**INSTRUCTIONS TO FOLLOW**
In the records below, locate the line containing "خبر شهرداری (591, 1082)", then extract it and all following lines exactly, ending with the last line.

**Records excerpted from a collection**
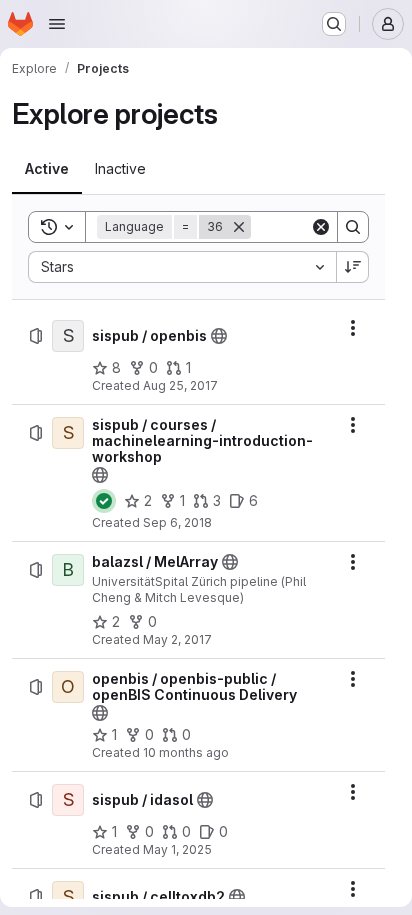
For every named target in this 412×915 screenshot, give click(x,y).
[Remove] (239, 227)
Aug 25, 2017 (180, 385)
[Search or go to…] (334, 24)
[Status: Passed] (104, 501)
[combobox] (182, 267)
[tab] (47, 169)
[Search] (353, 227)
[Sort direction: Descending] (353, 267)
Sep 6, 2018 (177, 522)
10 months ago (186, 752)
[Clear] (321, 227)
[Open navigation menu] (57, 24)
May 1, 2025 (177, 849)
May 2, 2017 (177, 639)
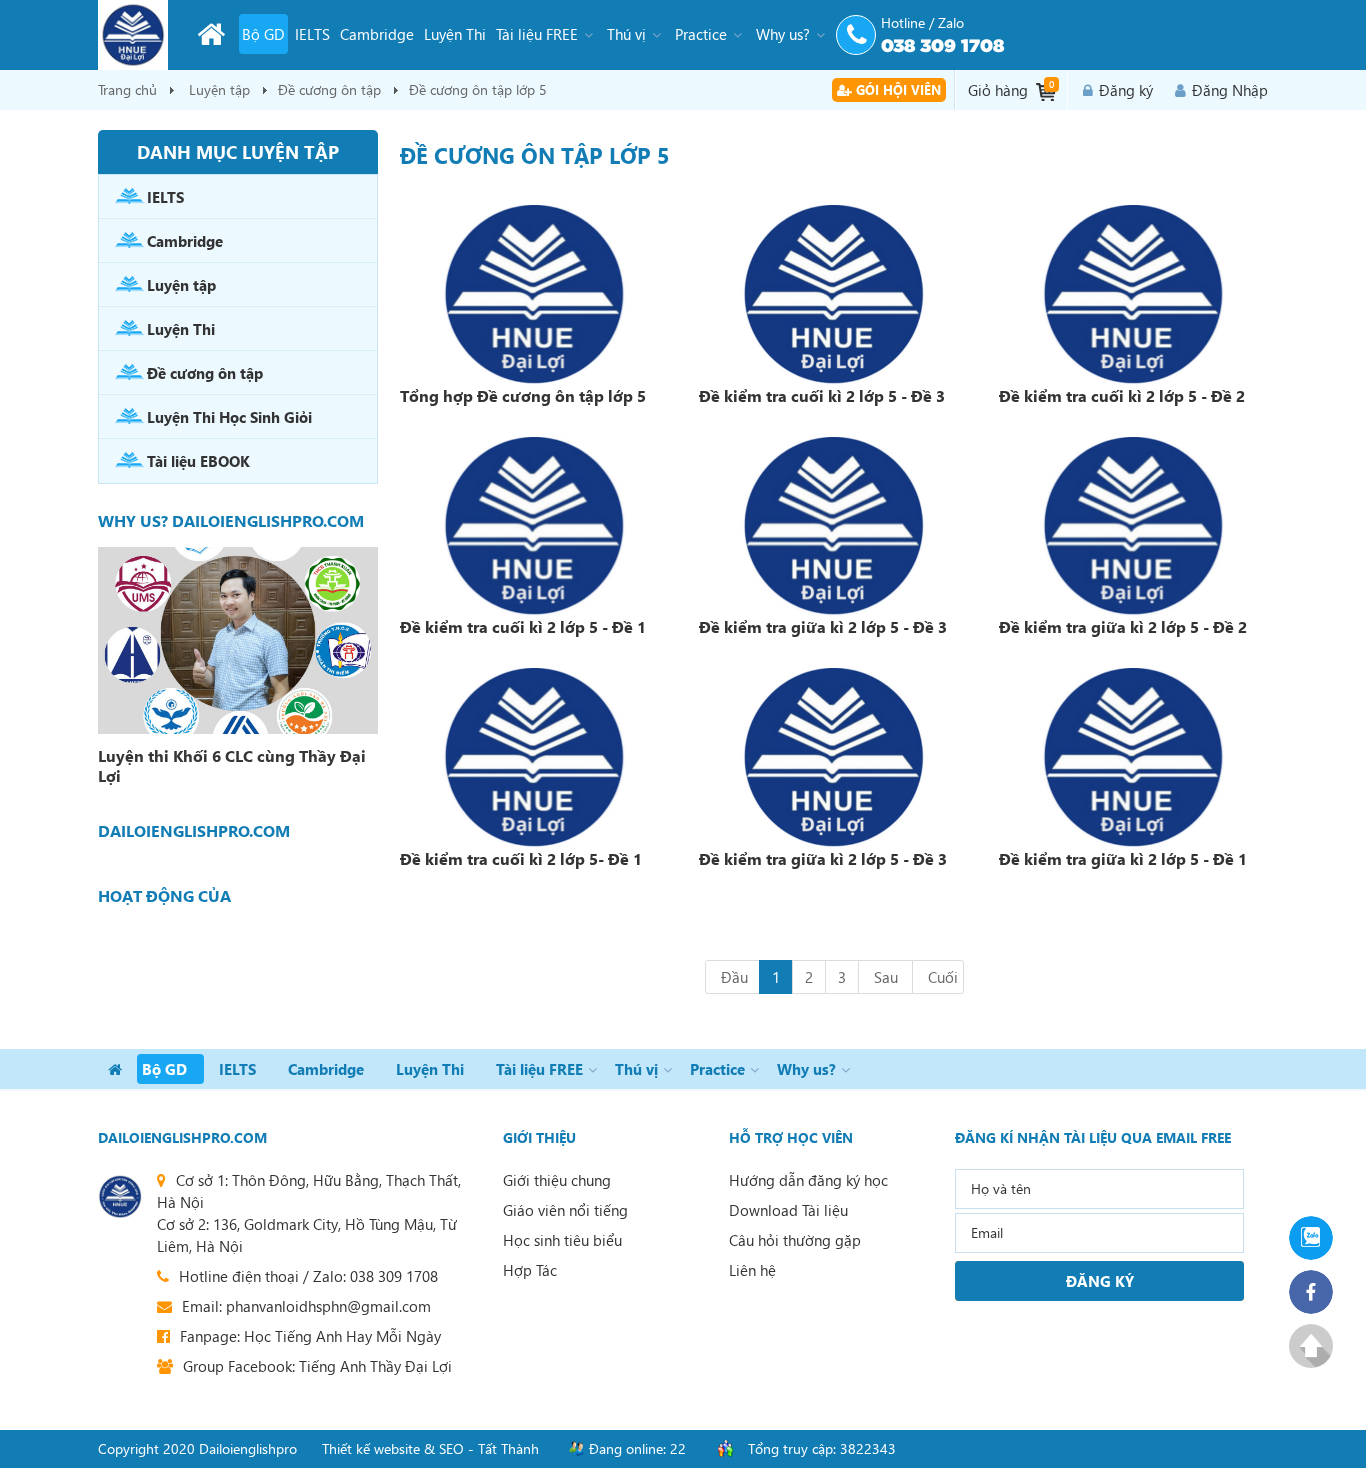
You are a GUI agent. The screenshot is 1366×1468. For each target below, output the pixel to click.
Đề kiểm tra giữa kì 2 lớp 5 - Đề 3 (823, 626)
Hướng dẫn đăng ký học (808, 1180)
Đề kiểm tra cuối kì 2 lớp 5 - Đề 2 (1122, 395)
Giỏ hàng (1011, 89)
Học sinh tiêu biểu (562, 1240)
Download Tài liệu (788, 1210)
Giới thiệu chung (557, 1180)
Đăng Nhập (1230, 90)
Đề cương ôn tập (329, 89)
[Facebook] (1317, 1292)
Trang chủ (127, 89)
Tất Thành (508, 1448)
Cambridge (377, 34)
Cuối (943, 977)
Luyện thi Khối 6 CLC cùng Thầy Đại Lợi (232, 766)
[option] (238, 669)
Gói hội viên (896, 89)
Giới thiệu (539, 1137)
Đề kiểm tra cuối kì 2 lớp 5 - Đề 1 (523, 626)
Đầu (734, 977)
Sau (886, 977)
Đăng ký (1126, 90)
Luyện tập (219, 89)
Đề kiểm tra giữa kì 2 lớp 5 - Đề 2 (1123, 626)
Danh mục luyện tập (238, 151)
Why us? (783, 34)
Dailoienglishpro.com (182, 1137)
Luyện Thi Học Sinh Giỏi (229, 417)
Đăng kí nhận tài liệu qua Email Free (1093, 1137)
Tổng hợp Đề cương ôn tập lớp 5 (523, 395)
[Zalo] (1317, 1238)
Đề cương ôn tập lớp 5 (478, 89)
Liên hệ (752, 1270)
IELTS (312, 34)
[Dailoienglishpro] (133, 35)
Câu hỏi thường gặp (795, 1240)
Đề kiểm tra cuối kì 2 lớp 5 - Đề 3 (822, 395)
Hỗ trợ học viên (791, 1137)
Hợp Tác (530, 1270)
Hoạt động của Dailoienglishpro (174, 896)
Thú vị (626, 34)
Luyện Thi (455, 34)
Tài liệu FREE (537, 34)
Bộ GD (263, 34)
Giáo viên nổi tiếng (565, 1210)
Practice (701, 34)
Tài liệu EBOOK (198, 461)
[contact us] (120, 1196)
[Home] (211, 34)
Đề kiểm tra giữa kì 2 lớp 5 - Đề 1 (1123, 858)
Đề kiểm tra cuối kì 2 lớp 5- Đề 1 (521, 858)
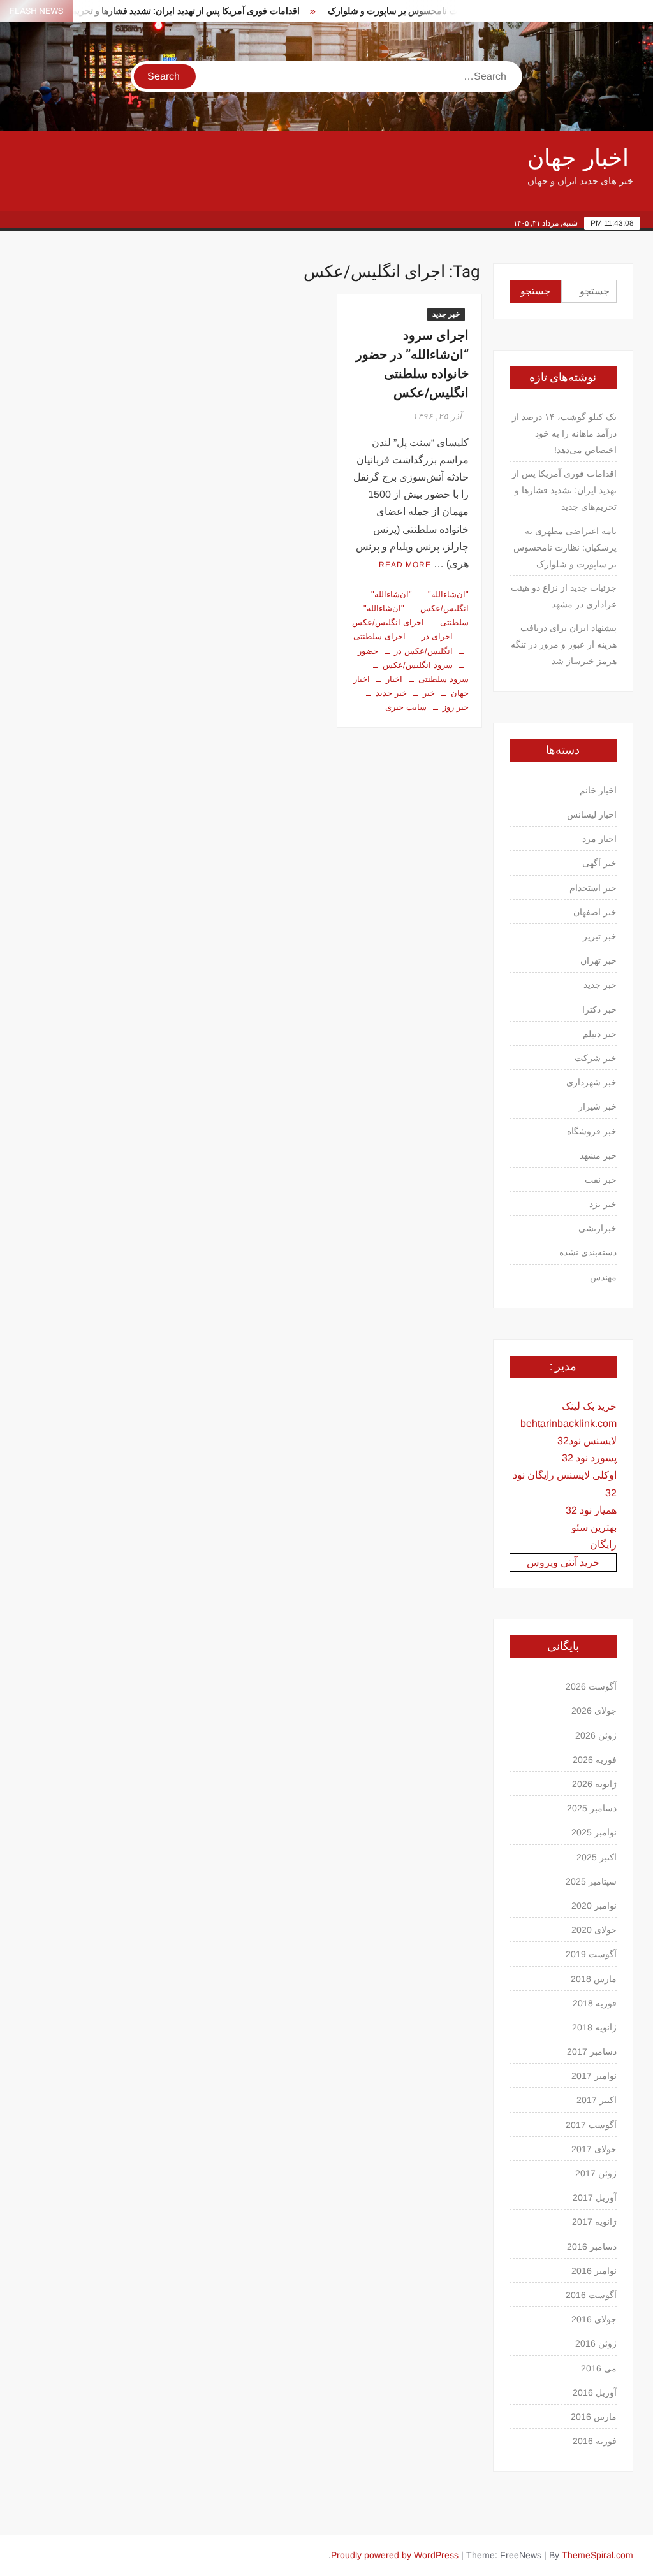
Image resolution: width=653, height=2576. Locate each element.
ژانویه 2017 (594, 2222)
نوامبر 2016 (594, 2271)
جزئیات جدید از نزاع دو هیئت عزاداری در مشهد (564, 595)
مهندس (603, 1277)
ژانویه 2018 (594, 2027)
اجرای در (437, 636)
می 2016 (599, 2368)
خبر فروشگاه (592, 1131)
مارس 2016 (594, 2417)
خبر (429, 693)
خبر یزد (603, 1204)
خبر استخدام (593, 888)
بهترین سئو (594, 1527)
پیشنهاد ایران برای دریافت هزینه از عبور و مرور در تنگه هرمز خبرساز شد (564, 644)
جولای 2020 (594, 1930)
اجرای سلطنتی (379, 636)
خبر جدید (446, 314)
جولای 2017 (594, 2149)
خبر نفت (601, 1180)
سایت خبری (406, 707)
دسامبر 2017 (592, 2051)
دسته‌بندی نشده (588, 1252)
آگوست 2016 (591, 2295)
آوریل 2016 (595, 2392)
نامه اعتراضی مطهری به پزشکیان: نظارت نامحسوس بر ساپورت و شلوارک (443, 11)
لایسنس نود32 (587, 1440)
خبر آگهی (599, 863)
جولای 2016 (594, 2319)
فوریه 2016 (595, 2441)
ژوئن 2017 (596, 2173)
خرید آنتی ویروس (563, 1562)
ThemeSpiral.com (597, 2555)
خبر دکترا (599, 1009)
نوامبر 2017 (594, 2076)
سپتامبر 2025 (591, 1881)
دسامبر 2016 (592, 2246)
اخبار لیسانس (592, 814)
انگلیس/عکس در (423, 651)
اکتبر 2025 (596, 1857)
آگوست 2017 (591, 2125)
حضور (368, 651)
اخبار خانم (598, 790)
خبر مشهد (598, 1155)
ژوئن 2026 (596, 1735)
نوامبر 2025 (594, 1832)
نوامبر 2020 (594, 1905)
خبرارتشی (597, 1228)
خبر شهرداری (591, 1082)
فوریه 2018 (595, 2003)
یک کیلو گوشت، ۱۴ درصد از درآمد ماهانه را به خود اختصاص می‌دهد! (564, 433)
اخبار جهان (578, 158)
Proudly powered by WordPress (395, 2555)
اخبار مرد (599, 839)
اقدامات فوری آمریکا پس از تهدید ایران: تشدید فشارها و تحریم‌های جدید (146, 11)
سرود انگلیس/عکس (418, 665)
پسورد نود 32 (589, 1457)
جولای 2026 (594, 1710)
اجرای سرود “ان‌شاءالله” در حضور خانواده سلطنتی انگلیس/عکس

**SOLUTION TO THE PROBLEM**
خبر شهرداری (591, 1082)
فوریه 2018 (595, 2003)
یک کیلو گوشت، ۱۴ درصد از درآمد ماهانه را به خود اختصاص می‌دهد! (564, 433)
اخبار جهان (578, 158)
Proudly powered by WordPress (395, 2555)
اخبار مرد (599, 839)
اقدامات فوری آمریکا پس از تهدید ایران: تشدید فشارها و تحریم‌های جدید (146, 11)
سرود انگلیس/عکس (418, 665)
پسورد نود 32 (589, 1457)
جولای 2026 (594, 1710)
اجرای سرود “ان‌شاءالله” در حضور خانواده سلطنتی انگلیس/عکس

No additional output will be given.